Bronfragment ::
──────────

Tweetalige printerversie Eentalige printerversie

Schriftelijke vraag nr. 6-1397

van Guy D'haeseleer (Vlaams Belang) d.d. 24 april 2017

aan de minister van Sociale Zaken en Volksgezondheid

Federale overheidsdiensten - Gehandicapten - Tewerkstelling

ministerie
overheidsadministratie
overheidsapparaat
integratie van gehandicapten
gehandicapte
werknemer met een beperking
officiële statistiek

Chronologie

24/4/2017Verzending vraag (Einde van de antwoordtermijn: 25/5/2017)
25/9/2017Antwoord

Ook gesteld aan : schriftelijke vraag 6-1391
Ook gesteld aan : schriftelijke vraag 6-1392
Ook gesteld aan : schriftelijke vraag 6-1393
Ook gesteld aan : schriftelijke vraag 6-1394
Ook gesteld aan : schriftelijke vraag 6-1395
Ook gesteld aan : schriftelijke vraag 6-1396
Ook gesteld aan : schriftelijke vraag 6-1398
Ook gesteld aan : schriftelijke vraag 6-1399
Ook gesteld aan : schriftelijke vraag 6-1400
Ook gesteld aan : schriftelijke vraag 6-1401
Ook gesteld aan : schriftelijke vraag 6-1402
Ook gesteld aan : schriftelijke vraag 6-1403
Ook gesteld aan : schriftelijke vraag 6-1404
Ook gesteld aan : schriftelijke vraag 6-1405
Ook gesteld aan : schriftelijke vraag 6-1406
Ook gesteld aan : schriftelijke vraag 6-1407
Ook gesteld aan : schriftelijke vraag 6-1408

Vraag nr. 6-1397 d.d. 24 april 2017 : (Vraag gesteld in het Nederlands)

De beleidsdomeinen welzijn, volksgezondheid en gezin zijn Vlaamse gemeenschapsbevoegdheden ; daarin kadert ook het beleid ten aanzien van gehandicapten. Dit betreft dus een transversale aangelegenheid.

──────────

Geëxtraheerde gegevens ::
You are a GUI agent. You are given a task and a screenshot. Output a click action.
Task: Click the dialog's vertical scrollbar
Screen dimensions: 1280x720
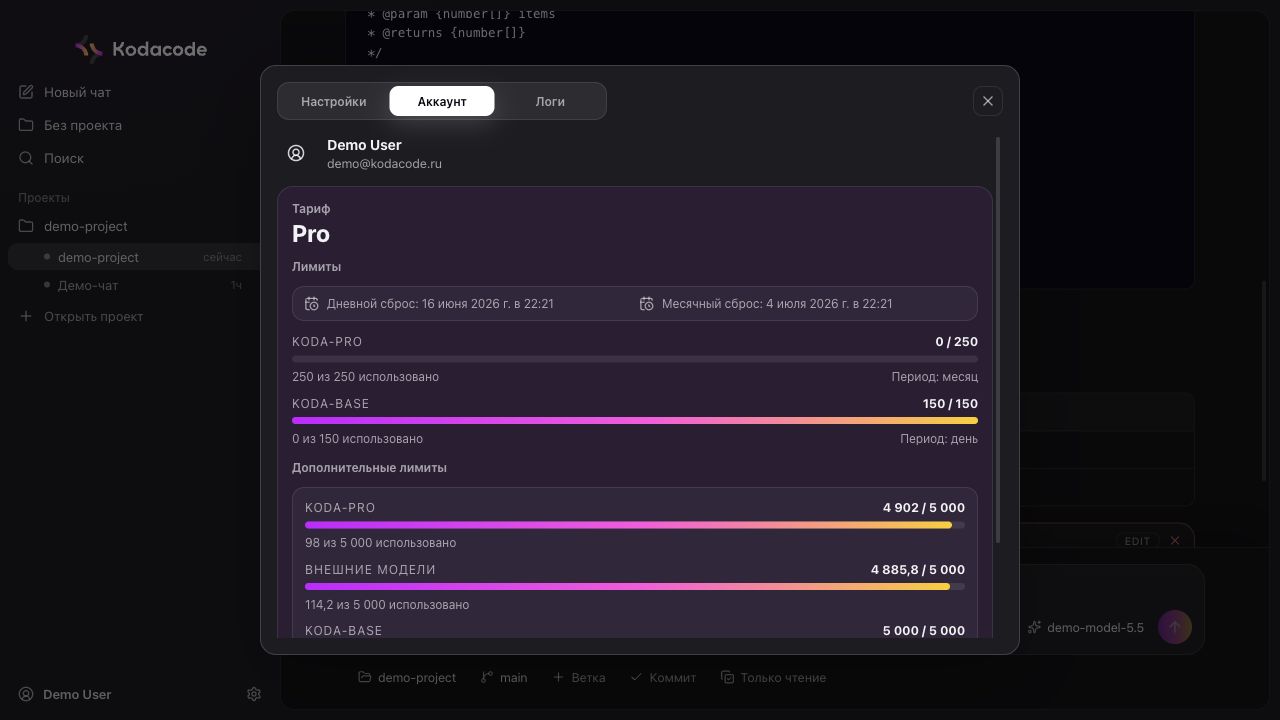(998, 340)
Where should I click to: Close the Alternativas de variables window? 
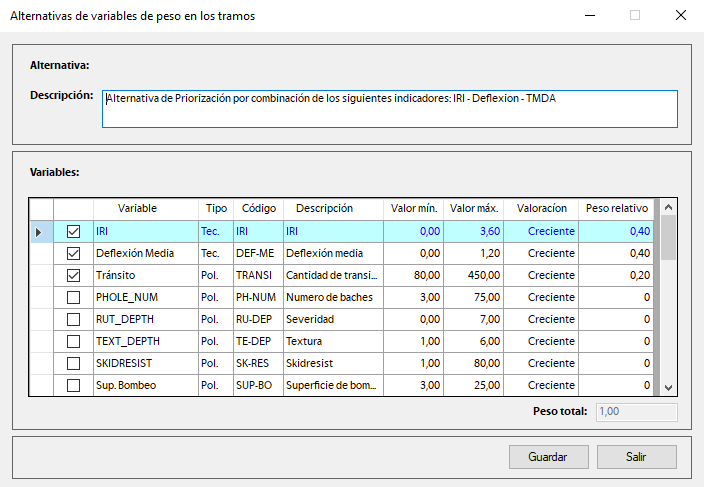tap(680, 16)
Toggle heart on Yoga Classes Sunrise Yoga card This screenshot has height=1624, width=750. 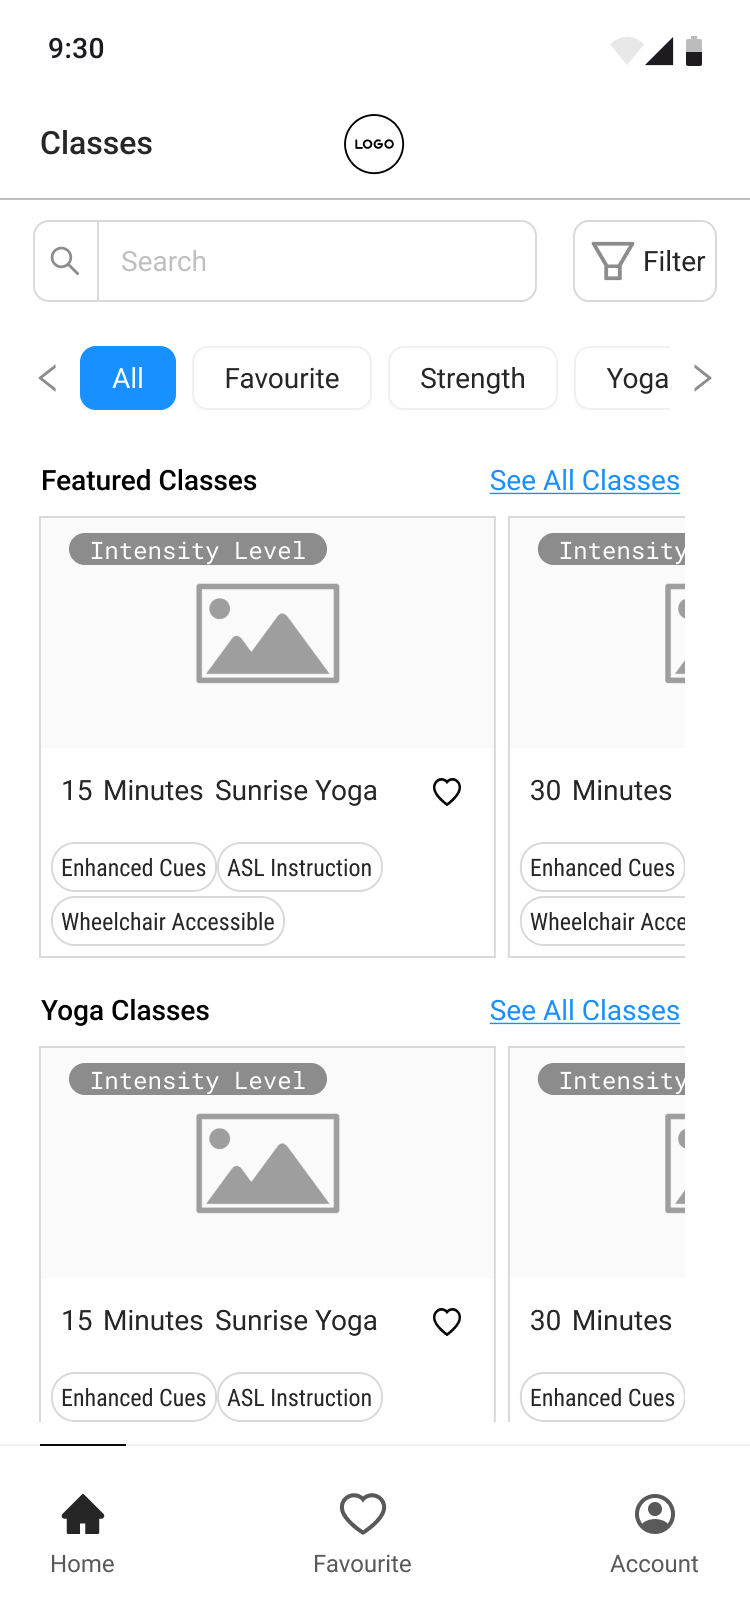pyautogui.click(x=447, y=1322)
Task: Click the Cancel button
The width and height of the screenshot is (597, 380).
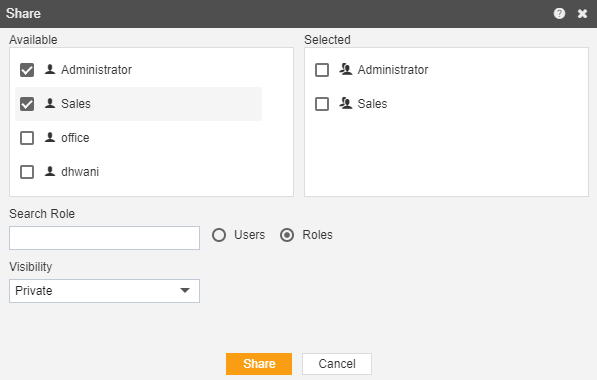Action: click(x=337, y=364)
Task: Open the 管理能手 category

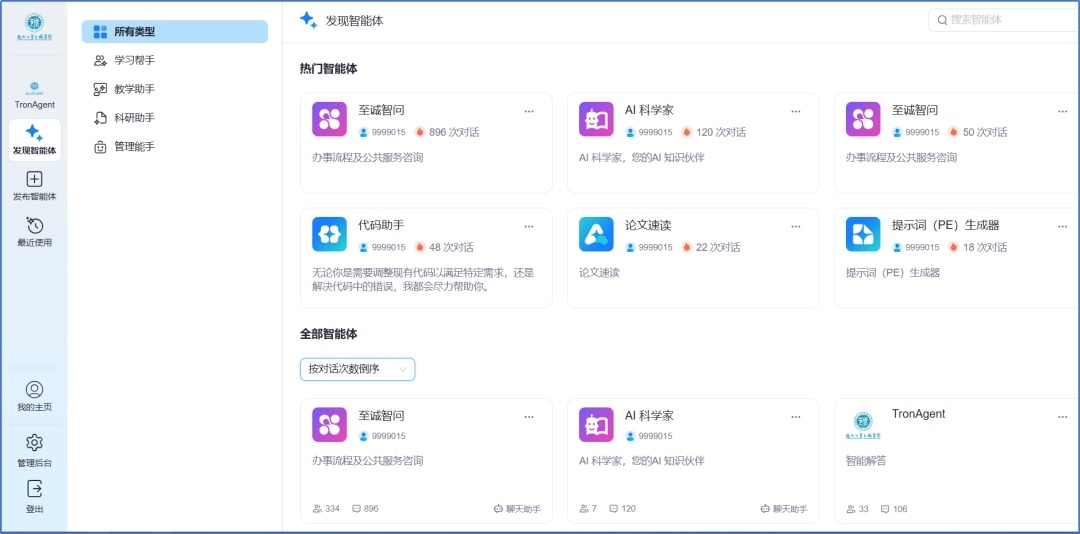Action: tap(134, 147)
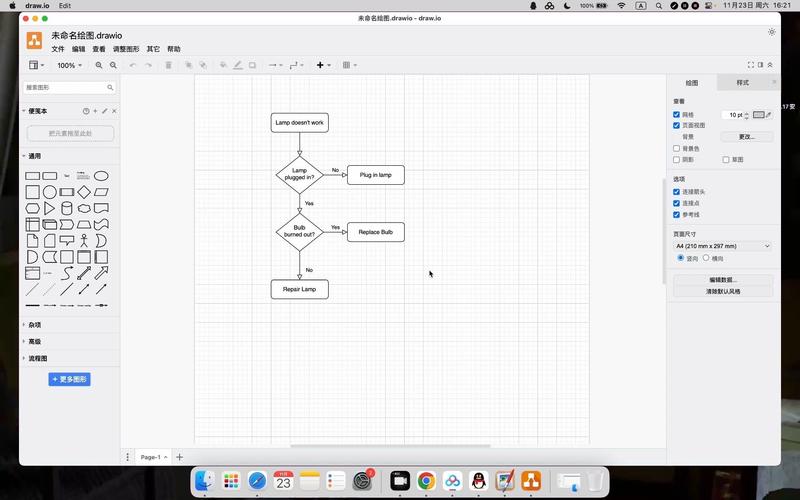
Task: Open the 100% zoom level dropdown
Action: [x=69, y=65]

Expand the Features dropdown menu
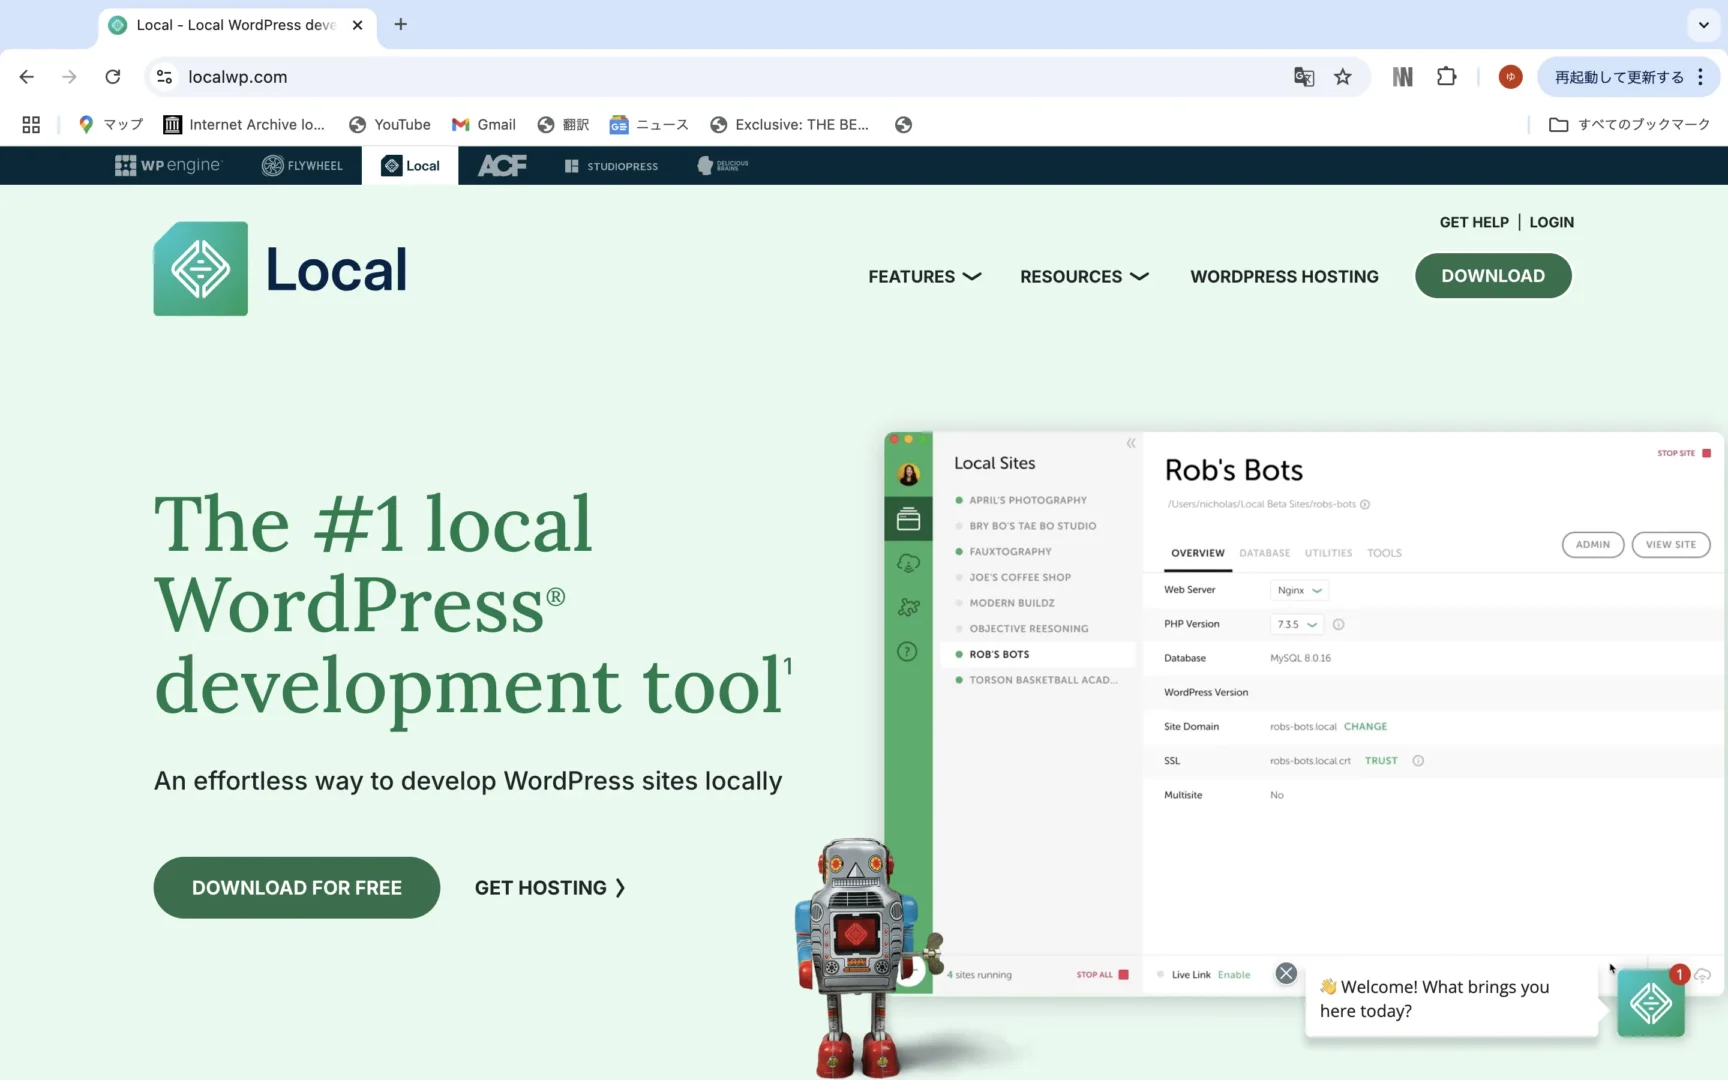point(924,277)
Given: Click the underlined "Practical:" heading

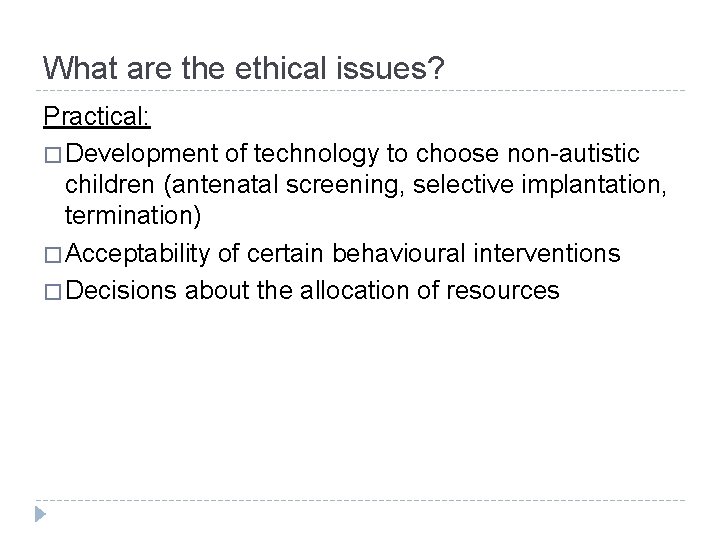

──────────

Te doen :: Hoe loopt de schriftelijke vraag over de tewerkstelling van gehandicapten bij de federale overheidsdiensten verder? Schrijf de tekst door, te beginnen na de laatste zin die er staat.

Antwoord ::
Reeds jaren wordt er aandacht gevraagd voor de tewerkstelling van gehandicapten, zowel in de openbare sector als in de privésector. Een aangepaste tewerkstelling is immers de beste garantie op integratie in de maatschappij van deze zeer kwetsbare groep. Er werden ook al vele initiatieven aangekondigd om het aantal gehandicapten dat wordt tewerkgesteld in de openbare diensten te verhogen. De resultaten blijven echter steevast uit.

1) Hoeveel personen met een handicap waren er in 2014, 2015 en 2016 werkzaam op uw departement, opgesplitst per taalrol ?

2) Wat is hun aandeel in de totale tewerkstelling, opgesplitst per overheidsdienst ?

3) Welke inspanningen werden er geleverd om hun aantal op te trekken ?

Antwoord ontvangen op 25 september 2017 :

Het geachte lid vindt hieronder het antwoord op zijn vragen.

A. Wat de federale overheidsdienst (FOD) Sociale Zekerheid betreft

1) Aantal personen met een handicap in 2014, 2015 en 2016 bij de FOD Sociale Zekerheid :

Jaar

NL

FR

2014

5

7

2015

5

6

2016

5

6

Tot op heden is er geen wettelijk kader waardoor het mogelijk is om personen met een handicap te registreren zonder hun medeweten en goedkeuring.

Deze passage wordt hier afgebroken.